#### [TUGAS TERTULIS 1]
Mohon jawab pertanyaan berikut berdasarkan kutipan pasal tentang perikanan budidaya.
(a) SIUP-B tidak boleh dipindahtangankan tanpa persetujuan tertulis dari siapa?
(b) Berapa kali berturut-turut tidak menyampaikan laporan kegiatan usaha sehingga dihitung sebagai pelanggaran?
(c) Apa saja bentuk sanksi administratif di bidang perikanan budidaya?
#### [TUGAS TERTULIS 2]
Lanjutkan kutipan pasal tentang perikanan budidaya, mulai setelah kalimat terakhirnya.

#### [KUTIPAN TERPILIH]
<<<<

Bagian Kedua Perikanan Budidaya
Paragraf 1
Umum
Pasal 72
(1) Perusahaan di bidang pembudidayaan ikan dapat dikenakan sanksi administrasi
apabila melakukan pelanggaran berupa :
a. tidak melaksanakan ketentuan yang tercantum dalam SIUP-B;
-44-
b. melakukan perluasan usaha tanpa persetujuan tertulis dari pemberi izin;
c. tidak menyampaikan laporan kegiatan usaha 3 (tiga) kali berturut-turut atau
dengan sengaja menyampaikan laporan yang tidak benar;
d. memindahtangankan SIUP-B tanpa persetujuan tertulis dari Gubernur;
e. selama 1 (satu) tahun sejak SIUP-B diberikan tidak melaksanakan kegiatan
usahanya;
f. tidak melaksanakan ketentuan yang tercantum dalam SIKPI-B;
g. menggunakan kapal pengangkut ikan di luar kegiatan pengangkutan sarana
produksi pembudidayaan ikan dan/atau ikan hasil pembudidayaan;
h. selama 1 (satu) tahun sejak SIKPI-B diberikan tidak melaksanakan kegiatan
pengangkutan ikan;
i. membawa ikan dari daerah pembudidayaan ikan langsung ke luar negeri tanpa
melalui pelabuhan lapor yang ditetapkan;
j . dinyatakan bersalah berdasarkan putusan Pengadilan yang telah mempunyai
kekuatan hukum tetap di bidang perikanan;
k. merugikan dan/atau membahayakan sumber daya ikan, lingkungan sumber
daya ikan dan/atau kesehatan manusia; dan
I. menggunakan dokumen palsu
(2) Sanksi administratif di bidang perikanan budidaya berupa:
a. peringatan/teguran tertulis;
b. pembekuan SIUP-B dan/atau SIKPI-B; atau
c. pencabutan SIUP-B dan/atau SIKPI-B.

>>>>

#### [DATA TERCATAT]

<<<<

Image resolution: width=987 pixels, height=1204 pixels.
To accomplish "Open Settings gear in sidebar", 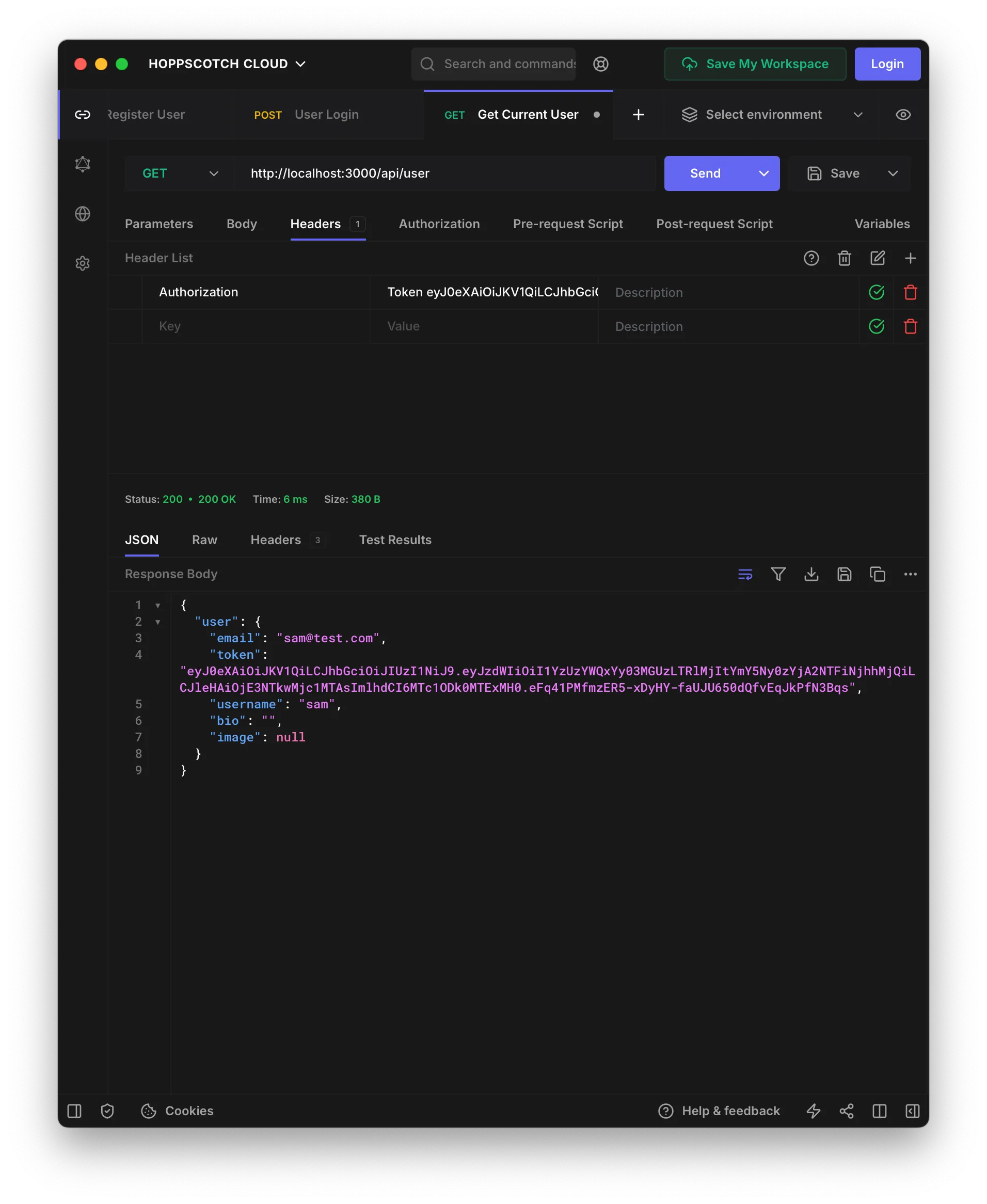I will [83, 263].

>>>>

#### [HASIL 1]
(a) Gubernur.
(b) 3 (tiga) kali berturut-turut.
(c) Peringatan/teguran tertulis; pembekuan SIUP-B dan/atau SIKPI-B; atau pencabutan SIUP-B dan/atau SIKPI-B.

#### [HASIL 2]
(3) Pengenaan sanksi administratif sebagaimana dimaksud pada ayat (2), dilakukan
dengan tahapan:
a. Gubernur memberikan peringatan/teguran tertulis paling banyak 3 (tiga) kali
berturut-turut, masing-masing dalam tenggang waktu 1 (satu) bulan;
b. dalam hal peringatan tertulis sebagaimana dimaksud pada huruf a, tidak
diindahkan selanjutnya dilakukan pembekuan SIUP-B dan/atau SIKPI-B paling
lama 1 (satu) bulan;
c. apabila pembekuan sebagaimana dimaksud pada huruf b, tidak diindahkan
selanjutnya dilakukan pencabutan SIUP-B dan/atau SIKPI-B.
Paragraf 2 Pencabutan SIUP-B dan/atau SIKPI-B atau Pembekuan Usaha
Pasal 73
(1) SIUP-B dapat dicabut langsung oleh Gubernur tanpa melewati tahapan
peringatan dan pembekuan apabila orang yang melakukan usaha di bidang
pembudidayaan ikan:^
-45-
a. dinyatakan bersalah berdasarkan putusan Pengadilan yang telah mempunyai
kekuatan hukum tetap di bidang perikanan; atau
b. merugikan dan/atau membahayakan sumber daya ikan, lingkungan sumber
daya ikan dan/atau kesehatan manusia.
(2) Suatu Usaha di bidang pembudidayaan ikan dapat dibekukan oleh Gubernur
apabila orang yang melakukan usaha di bidang pembudidayaan ikan menggunakan
dokumen palsu.
(3) SIKPI-B dapat dicabut langsung oleh Gubernur tanpa melewati tahapan
peringatan dan pembekuan apabila perusahaan pengelola kapal pengangkut ikan
dinyatakan bersalah berdasarkan putusan Pengadilan yang telah mempunyai
kekuatan hukum tetap di bidang perikanan.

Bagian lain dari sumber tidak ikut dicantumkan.